VIDEO: Kanye West, "Can't Tell Me Nothing"
On Graduation, Kanye lives up to his own ego. Again. His last disc, Late Registration, sprawled: it seemed to introduce a new sound on every track, and the harmonic nuances that popmeister Jon Brion brought to the table had the power to surprise. Graduation is much tighter. Kanye produced it himself, and he settled on a sound that is equal parts warm, electronic fuzz and melodramatic orchestral sweep. Strings are trembling all over the place, and every now and then a brass section will leap out of the background. Kanye has always had a characteristic sound, but this is the first time he’s narrowed it to such a fine point.

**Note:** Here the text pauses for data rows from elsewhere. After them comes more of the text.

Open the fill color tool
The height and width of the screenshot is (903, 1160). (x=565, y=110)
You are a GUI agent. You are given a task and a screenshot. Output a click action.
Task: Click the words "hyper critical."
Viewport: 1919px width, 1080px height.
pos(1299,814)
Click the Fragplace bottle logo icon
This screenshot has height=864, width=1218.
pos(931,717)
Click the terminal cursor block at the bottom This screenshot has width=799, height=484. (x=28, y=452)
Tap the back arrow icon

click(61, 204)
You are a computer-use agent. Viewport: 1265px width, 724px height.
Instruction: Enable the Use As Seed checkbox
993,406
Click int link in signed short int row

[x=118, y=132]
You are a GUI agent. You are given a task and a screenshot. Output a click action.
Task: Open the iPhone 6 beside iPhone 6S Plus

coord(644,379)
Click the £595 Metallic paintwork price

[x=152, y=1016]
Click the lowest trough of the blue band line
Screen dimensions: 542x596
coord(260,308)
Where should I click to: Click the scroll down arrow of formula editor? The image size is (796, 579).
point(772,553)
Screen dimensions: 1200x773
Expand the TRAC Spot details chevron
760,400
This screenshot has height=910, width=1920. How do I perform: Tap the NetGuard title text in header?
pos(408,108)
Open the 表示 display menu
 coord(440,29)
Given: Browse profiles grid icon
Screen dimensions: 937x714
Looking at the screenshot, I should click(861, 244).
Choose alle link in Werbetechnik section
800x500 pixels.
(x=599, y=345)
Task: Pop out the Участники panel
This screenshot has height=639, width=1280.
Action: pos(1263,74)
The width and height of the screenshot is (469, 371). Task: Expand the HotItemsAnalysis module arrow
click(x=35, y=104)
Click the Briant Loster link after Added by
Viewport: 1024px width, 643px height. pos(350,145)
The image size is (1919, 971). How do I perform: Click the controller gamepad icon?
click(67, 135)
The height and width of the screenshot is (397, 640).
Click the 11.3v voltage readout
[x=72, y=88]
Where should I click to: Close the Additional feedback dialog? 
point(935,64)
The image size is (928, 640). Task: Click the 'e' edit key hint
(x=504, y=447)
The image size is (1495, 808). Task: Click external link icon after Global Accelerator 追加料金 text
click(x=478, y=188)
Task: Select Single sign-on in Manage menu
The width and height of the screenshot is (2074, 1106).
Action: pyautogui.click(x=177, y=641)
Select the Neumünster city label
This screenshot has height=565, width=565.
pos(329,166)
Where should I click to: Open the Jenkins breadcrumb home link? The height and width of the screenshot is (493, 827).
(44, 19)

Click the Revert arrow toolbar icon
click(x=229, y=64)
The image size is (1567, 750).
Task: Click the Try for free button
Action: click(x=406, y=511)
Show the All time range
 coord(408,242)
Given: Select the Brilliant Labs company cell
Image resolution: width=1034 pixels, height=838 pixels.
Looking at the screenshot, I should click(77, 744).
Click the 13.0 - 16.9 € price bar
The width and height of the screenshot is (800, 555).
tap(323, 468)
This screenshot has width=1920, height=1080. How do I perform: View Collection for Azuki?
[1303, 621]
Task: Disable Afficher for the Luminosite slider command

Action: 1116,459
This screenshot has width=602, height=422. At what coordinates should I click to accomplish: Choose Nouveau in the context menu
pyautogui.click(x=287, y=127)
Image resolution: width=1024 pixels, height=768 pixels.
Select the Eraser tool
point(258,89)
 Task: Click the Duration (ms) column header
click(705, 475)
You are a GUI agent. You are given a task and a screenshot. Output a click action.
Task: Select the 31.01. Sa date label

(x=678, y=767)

The first half slowly works its way through the complexities of his professional success till it reaches a hollow, rotten core at “Drunk and Hot Girls.” Here, Kanye sounds as pathetic as the wasted models he’s fumbling around with. On “Everything I Am,” however, he realizes what he’s almost lost. It opens with “Common passed on this beat,” and even though he tries to talk up his solitude as independence, he comes off as an orphan. There’s a devastating little piano line, a melancholy vocal loop, and poignant, understated scratching by DJ Premier. Kanye starts remembering home-town Chicago, the 600 person who were killed there just last year, and though he wants to protest — “Man, killing’s some wack shit” — he knows he hasn’t earned back the platform: “My 15 seconds up, but I got more to say/‘That’s enough, please, Mr. West, no more today.’ ”
It’s the perfect set-up for what comes next. He builds “The Glory” around Laura Nyro’s “Save the Country,” and as snippets like “Can’t study war no more” open the song, you can hear him singing quietly along, not quite sure of the words. It’s the sound of Kanye remembering how excited he is to be making music — to be back as part of a community that can use him. “The hood love to listen to Jeezy and Weezy/And — oh yeah! — Yeezy!” He brings up comparisons to Biggie and Pac, and he does something I’ve never heard before: “I guess after I live, I wanna be compared to Big/Anyone, Big Pun, Big L, or Notorious.” Humility? Who’d have thought?
Yes, Kanye’s one of hip-hop’s better-looking rappers. And he’s arrogant as hell. But you can imagine he really believes what he raps — a trick 50’s long since forgotten. Graduation is big and generous and redemptive. The real difference between Kanye and 50 is that Kanye’s gone back to the church, whereas 50’s an agnostic. As 50 puts it in “Fire,” “You can hate it but face it/B.I.G. and Tupac just ain’t around.” He’s wrong. And Kanye the believer knows why.